Roberto Perrone, Corriere della Sera 3/12/2013, 3 dicembre 2013
L’OUTING DEL GIOVANE TOM «FELICE CON UN UOMO»
«C’è qualcosa che sento di dover dire... non è una decisione facile da prendere, io spero che voi possiate sostenermi!:)». Il tweet rimanda a un video su YouTube. Un auto-filmato tremolante, girato con uno smartphone da un giovanotto su un divano, sprofondato tra cuscini con l’Union Jack: «A primavera, la mia vita è cambiata in maniera sostanziale: ho conosciuto una persona che mi ha fatto sentire così felice e così sicuro, e questo qualcuno è un uomo». E via, un altro giro di giostra mediatica per un ragazzino diventato uomo in fretta, in diretta tv/web/giornali: Thomas Robert «Tom» Daley di Plymouth, tuffatore dall’età di 7 anni, medaglia d’oro al Mondiale di Roma 2009 e di bronzo all’Olimpiade di Londra 2012 dai 10 metri della piattaforma. Una vita sotto i riflettori, davanti alle telecamere, sui social network, in una sorta di Truman show che non gli ha risparmiato nulla, neanche il dramma della morte del suo principale sostenitore, suo padre Rob, nel 2011, per un tumore. «Papà mi ha sempre detto: “Finché sei felice tu, sono felice anch’io”. Anche la mamma mi è stata vicina e così la famiglia e gli amici».

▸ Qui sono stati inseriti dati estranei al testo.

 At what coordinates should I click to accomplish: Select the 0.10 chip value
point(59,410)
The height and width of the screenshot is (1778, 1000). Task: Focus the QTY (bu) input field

Il 25 marzo del 2008 in un container di Eindhoven, a neanche 14 anni (è nato il 21 maggio del 1994), dopo aver conquistato l’oro agli Europei, Tom puntava lo sguardo dentro le telecamere con la naturalezza della star e l’apparecchio tra i denti. Come tutti coloro che non hanno abbandonato del tutto l’infanzia, mescolava sicurezze («voglio essere campione olimpico») e desideri (un gelato, negatogli da una dieta feroce). Una vita in equilibrio tra allenamenti durissimi (durante la scuola 45 minuti la mattina, prima di andare in classe e 2 ore e mezzo il pomeriggio, in vacanza 6 ore al giorno) e un interesse quasi morboso della gente. Tom era uno dei «figli del Tass» il programma per scovare e sostenere atleti di talento nelle scuole e avviarli allo sport di vertice. Aveva anche il sostegno del Daily Mail : suo padre, a cui era stato diagnosticato il male nel 2004, non lavorava più.
La Gran Bretagna aspettava l’oro a Londra. Tutta questa esistenza «flashata» ha avuto il suo contrappasso proprio al London Aquatics Centre: Tom ha sbagliato il primo tuffo, zavorrato dall’emozione e abbagliato dagli scatti dei fotografi e dai riflessi di tutte le telecamere puntate su di lui. Ha chiesto e ottenuto di ripetere il tuffo ma questo non è bastato: è finito terzo, dietro David Boudia (Usa) e Qiu Bo (Cina). Il 2012, cominciato con le accuse del performance director della squadra britannica, Alexei Evangulov, critico con Tom «perché le attività commerciali e mediatiche possono andare a discapito dell’allenamento», è terminato con i violenti insulti sulla Rete dopo il bronzo, per cui sono finite in galera due persone.
Da ragazzino ascoltava «World» di Daniel Kelly, un pianista jazz con ritmi afro-cubani. Non si è mai interessato di football, ma di ginnastica e tuffi. Qualche mese fa aveva negato di essere gay al Daily Mirror e neanche ora il tuffo è completo: «Mi sento ancora attratto dalle donne, ma sono felice nella situazione attuale». A inizio 2013 è comparso, come maestro delle star, in «Splash» (da noi «Stasera mi butto») il reality sui tuffi-vip. Ma a volersi tuffare, oltre confessioni pubbliche, comparsate tv e interesse popolare («uomo più sexy del mondo» per la rivista Attitude ), è ancora lui: «Voglio vincere una medaglia d’oro ai Giochi di Rio 2016». Il sogno di quel bambino/uomo è ancora intatto.